Repository: https://github.com/YashBansod/udacity-self-driving-car/Extended-Kalman-Filter/

This Github repository was created for sharing the application implemented for the Fifth project of the Term 1 of Udacity’s Self Driving Car Nanodegree program

The original project repository containing the template code used in this project is CarND-Extended-Kalman-Filter-Project

In this project you will utilize a kalman filter to estimate the state of a moving object of interest with noisy lidar and radar measurements. Passing the project requires obtaining RMSE values that are lower than the tolerance outlined in the project rubric.

This project involves the Term 2 Simulator which can be downloaded from: Term 2 Simulator.

This repository includes two files that can be used to set up and install uWebSocketIO for either Linux or Mac systems. For windows you can use either Docker, VMware, or even Windows 10 Bash on Ubuntu to install uWebSocketIO. Please see the uWebSocketIO Starter Guide page in the classroom within the EKF Project lesson for the required version and installation scripts.

Once the install for uWebSocketIO is complete, the main program can be built and run by doing the following from the project top directory.

mkdir build
cd build
cmake ..
make
./CarND_Extended_Kalman_Filter

Tips for setting up your environment can be found in the classroom lesson for this project.

Note that the programs that need to be written to accomplish the project are source/FusionEKF.cpp, source/FusionEKF.h, source/kalman_filter.cpp, source/kalman_filter.h, source/tools.cpp, and source/tools.h

The program source/main.cpp has already been filled out, but feel free to modify it.

Here is the main protocol that source/main.cpp uses for uWebSocketIO in communicating with the simulator.

INPUT: values provided by the simulator to the c++ program

[“sensor_measurement”] => the measurement that the simulator observed (either lidar or radar)

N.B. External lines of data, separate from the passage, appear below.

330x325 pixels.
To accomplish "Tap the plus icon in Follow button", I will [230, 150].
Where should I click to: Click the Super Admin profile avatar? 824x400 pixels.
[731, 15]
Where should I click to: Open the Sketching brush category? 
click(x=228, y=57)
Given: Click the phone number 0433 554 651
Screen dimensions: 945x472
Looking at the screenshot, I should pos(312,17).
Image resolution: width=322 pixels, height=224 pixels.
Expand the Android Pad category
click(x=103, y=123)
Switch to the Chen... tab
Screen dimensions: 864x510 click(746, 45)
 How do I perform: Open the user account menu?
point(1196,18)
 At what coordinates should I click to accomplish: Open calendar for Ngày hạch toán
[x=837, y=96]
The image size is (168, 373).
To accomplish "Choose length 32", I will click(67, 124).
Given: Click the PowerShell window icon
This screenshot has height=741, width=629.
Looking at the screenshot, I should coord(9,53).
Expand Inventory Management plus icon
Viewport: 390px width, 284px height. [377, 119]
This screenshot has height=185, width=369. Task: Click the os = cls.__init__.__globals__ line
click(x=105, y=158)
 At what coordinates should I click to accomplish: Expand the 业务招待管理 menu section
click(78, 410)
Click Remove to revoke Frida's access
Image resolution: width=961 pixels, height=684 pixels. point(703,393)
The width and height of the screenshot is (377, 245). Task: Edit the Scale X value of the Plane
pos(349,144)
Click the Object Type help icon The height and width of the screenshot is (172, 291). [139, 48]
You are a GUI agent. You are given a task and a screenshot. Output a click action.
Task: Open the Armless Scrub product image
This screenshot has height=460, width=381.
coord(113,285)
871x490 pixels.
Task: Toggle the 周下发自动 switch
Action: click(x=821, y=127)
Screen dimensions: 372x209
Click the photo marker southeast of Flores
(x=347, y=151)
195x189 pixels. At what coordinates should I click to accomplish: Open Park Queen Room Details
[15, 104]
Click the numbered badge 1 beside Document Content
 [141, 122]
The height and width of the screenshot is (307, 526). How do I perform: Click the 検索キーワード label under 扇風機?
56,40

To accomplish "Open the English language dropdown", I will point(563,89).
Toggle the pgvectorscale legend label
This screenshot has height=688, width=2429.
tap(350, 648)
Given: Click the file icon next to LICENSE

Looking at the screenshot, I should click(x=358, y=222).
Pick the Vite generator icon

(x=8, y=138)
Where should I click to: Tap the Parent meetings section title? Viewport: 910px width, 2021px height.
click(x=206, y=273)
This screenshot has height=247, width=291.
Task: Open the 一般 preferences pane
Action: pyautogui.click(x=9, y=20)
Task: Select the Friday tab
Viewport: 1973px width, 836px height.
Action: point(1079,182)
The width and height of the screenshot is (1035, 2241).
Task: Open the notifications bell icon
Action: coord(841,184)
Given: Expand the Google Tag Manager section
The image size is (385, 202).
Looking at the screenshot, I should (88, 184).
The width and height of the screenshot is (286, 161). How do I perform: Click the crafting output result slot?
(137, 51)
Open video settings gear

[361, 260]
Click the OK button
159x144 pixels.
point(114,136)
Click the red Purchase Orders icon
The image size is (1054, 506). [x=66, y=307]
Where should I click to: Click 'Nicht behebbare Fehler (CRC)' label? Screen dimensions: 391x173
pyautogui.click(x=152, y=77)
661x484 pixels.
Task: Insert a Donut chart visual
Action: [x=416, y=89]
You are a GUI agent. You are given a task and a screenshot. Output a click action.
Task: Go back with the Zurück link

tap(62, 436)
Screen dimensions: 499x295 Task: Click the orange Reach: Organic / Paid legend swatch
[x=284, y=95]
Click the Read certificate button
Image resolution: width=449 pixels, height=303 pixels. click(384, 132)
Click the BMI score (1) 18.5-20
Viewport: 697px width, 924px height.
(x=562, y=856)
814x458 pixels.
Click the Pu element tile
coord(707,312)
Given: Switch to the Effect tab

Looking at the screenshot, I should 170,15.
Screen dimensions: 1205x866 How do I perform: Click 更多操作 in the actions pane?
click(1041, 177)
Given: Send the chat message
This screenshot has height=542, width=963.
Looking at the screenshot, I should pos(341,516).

OUTPUT: values provided by the c++ program to the simulator

[“estimate_x”] <= kalman filter estimated position x

[“estimate_y”] <= kalman filter estimated position y

[“rmse_x”]

[“rmse_y”]

[“rmse_vx”]

[“rmse_vy”]


Other Important Dependencies

Basic Build Instructions

  1. Clone this repo.
  2. Make a build directory: mkdir build && cd build
  3. Compile: cmake .. && make
    • On windows, you may need to run: cmake .. -G "Unix Makefiles" && make
  4. Run it: ./CarND_Extended_Kalman_Filter

Generating Additional Data

This is optional!

If you’d like to generate your own radar and lidar data, see the utilities repo for Matlab scripts that can generate additional data.

Project Instructions and Rubric

Note: regardless of the changes you make, your project must be buildable using cmake and make!

More information is only accessible by people who are already enrolled in Term 2 (three-term version) or Term 1 (two-term version) of CarND. If you are enrolled, see the Project Resources page in the classroom for instructions and the project rubric.

Hints and Tips!

  • You don’t have to follow this directory structure, but if you do, your work will span all of the .cpp files here. Keep an eye out for TODOs.
  • Students have reported rapid expansion of log files when using the term 2 simulator. This appears to be associated with not being connected to uWebSockets. If this does occur, please make sure you are conneted to uWebSockets. The following workaround may also be effective at preventing large log files.

    • create an empty log file
    • remove write permissions so that the simulator can’t write to log
  • Please note that the Eigen library does not initialize VectorXd or MatrixXd objects with zeros upon creation.